» **TASK DESCRIPTION**
Copy the records below exactly, leaving out any pictures.

Start of MATERIAL FOR THIS TASK

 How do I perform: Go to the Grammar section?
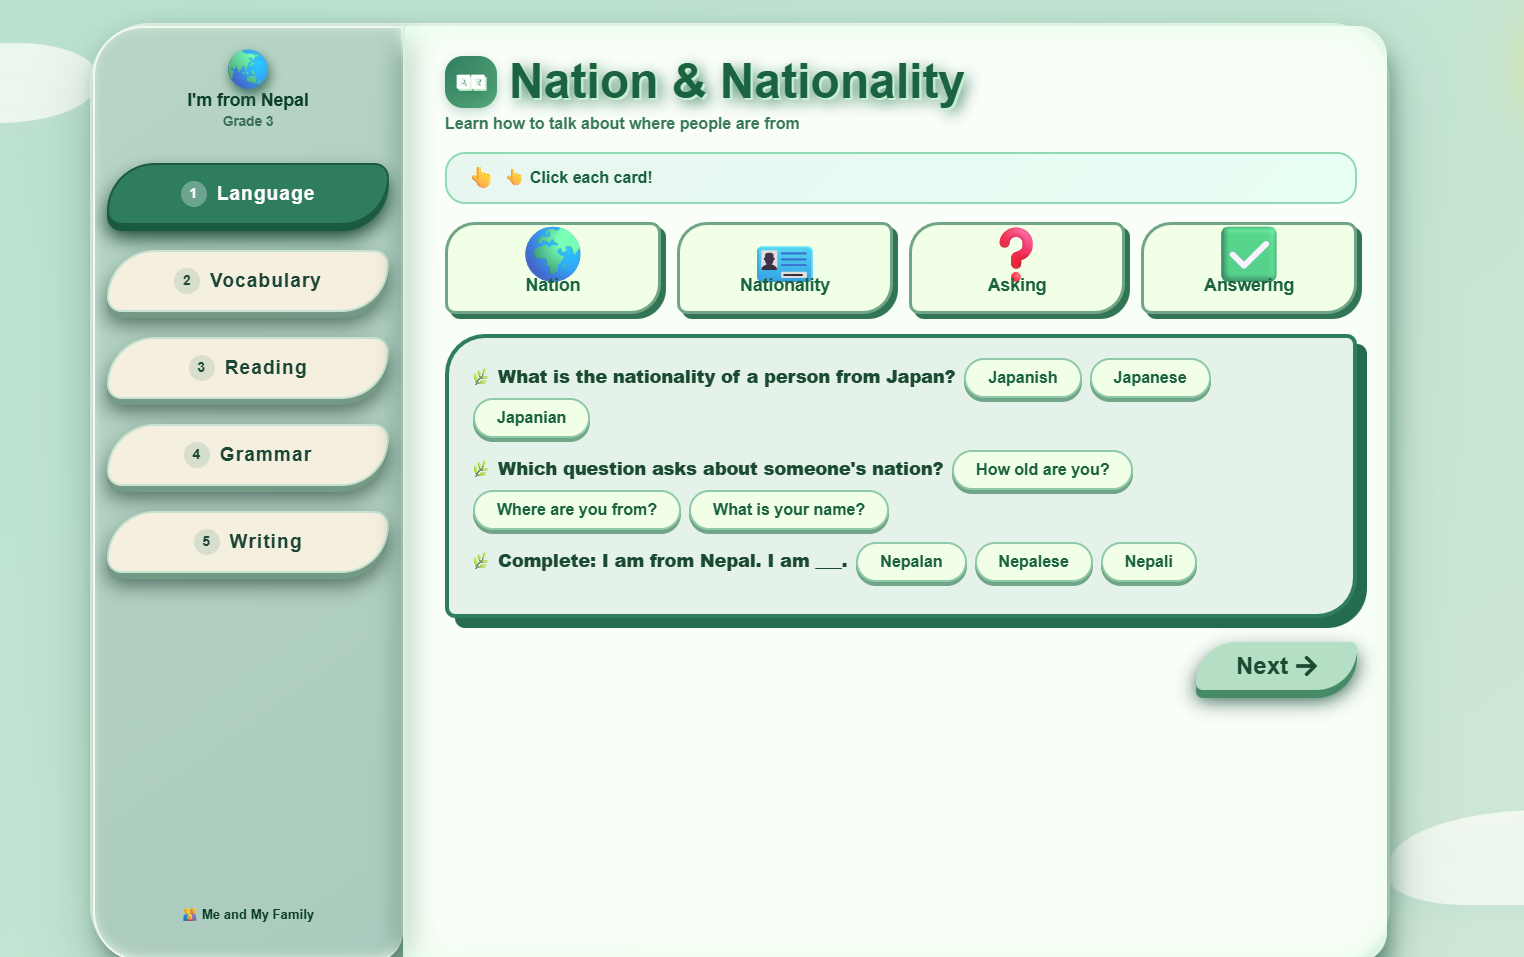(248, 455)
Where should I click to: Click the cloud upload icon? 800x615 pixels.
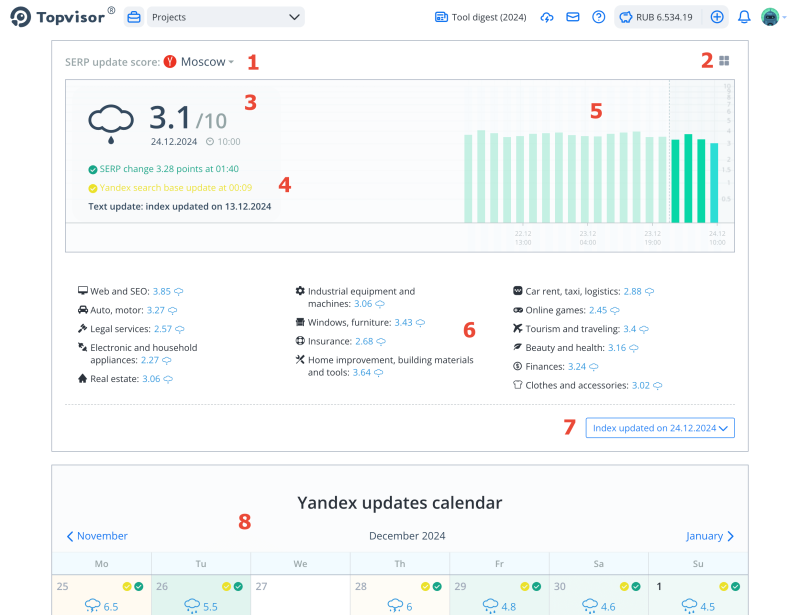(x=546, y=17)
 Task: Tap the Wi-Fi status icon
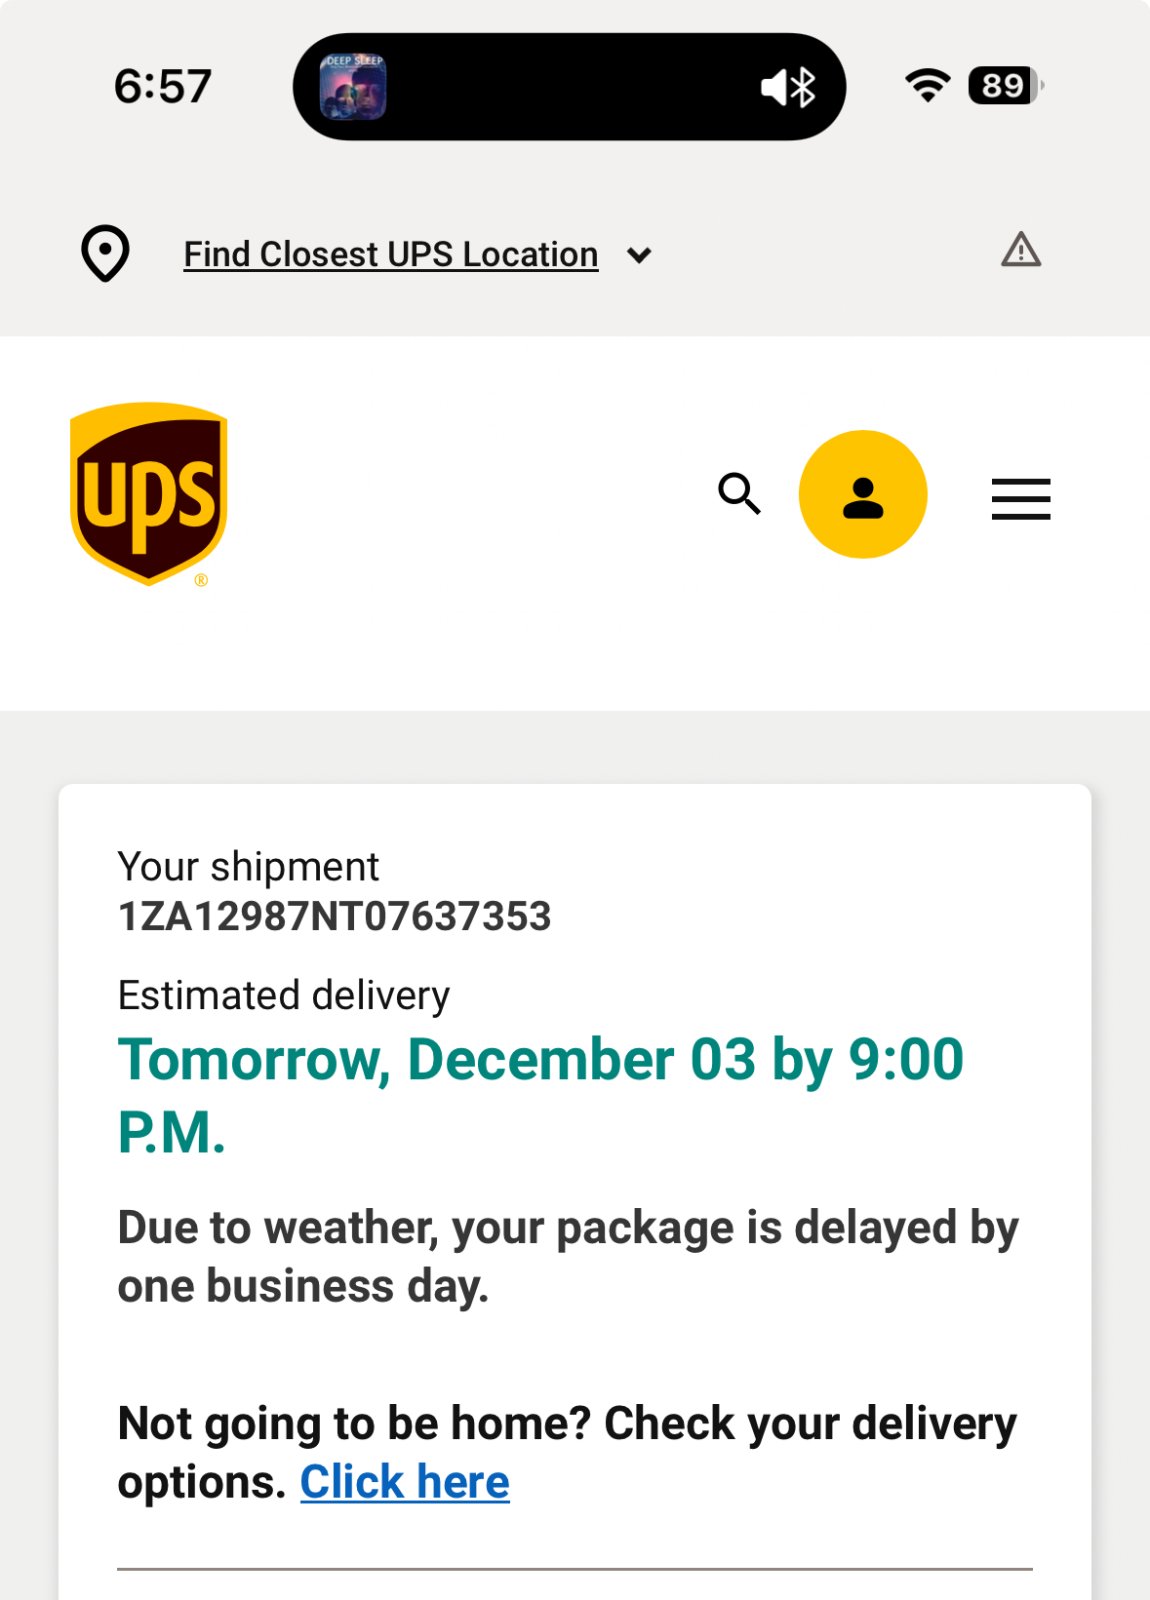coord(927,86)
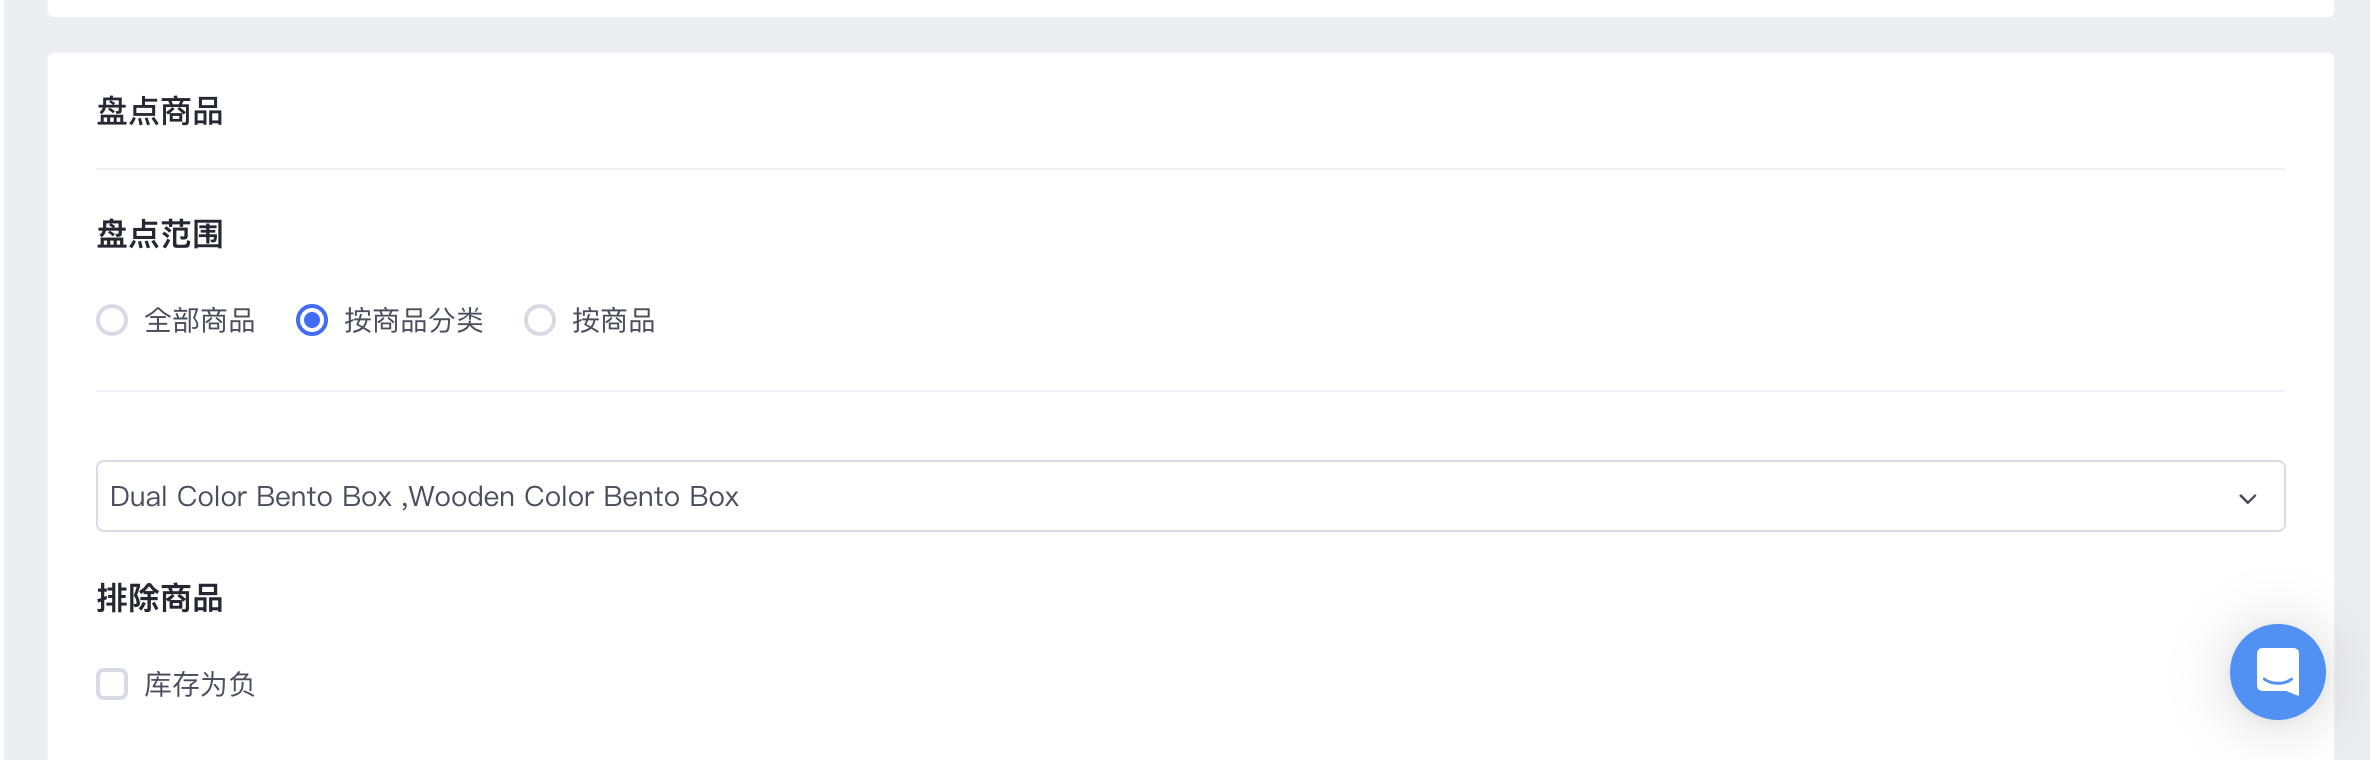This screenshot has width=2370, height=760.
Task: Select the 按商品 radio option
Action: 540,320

End of MATERIAL FOR THIS TASK

» **SOLUTION FOR THIS EXERCISE**
 How do I perform: Go to the Grammar section?
(248, 455)
Where should I click to: Click the cloud upload icon? 800x615 pixels.
(x=546, y=17)
 Task: Tap the Wi-Fi status icon
coord(927,86)
This screenshot has width=2370, height=760.
Task: Select the 按商品 radio option
Action: 540,320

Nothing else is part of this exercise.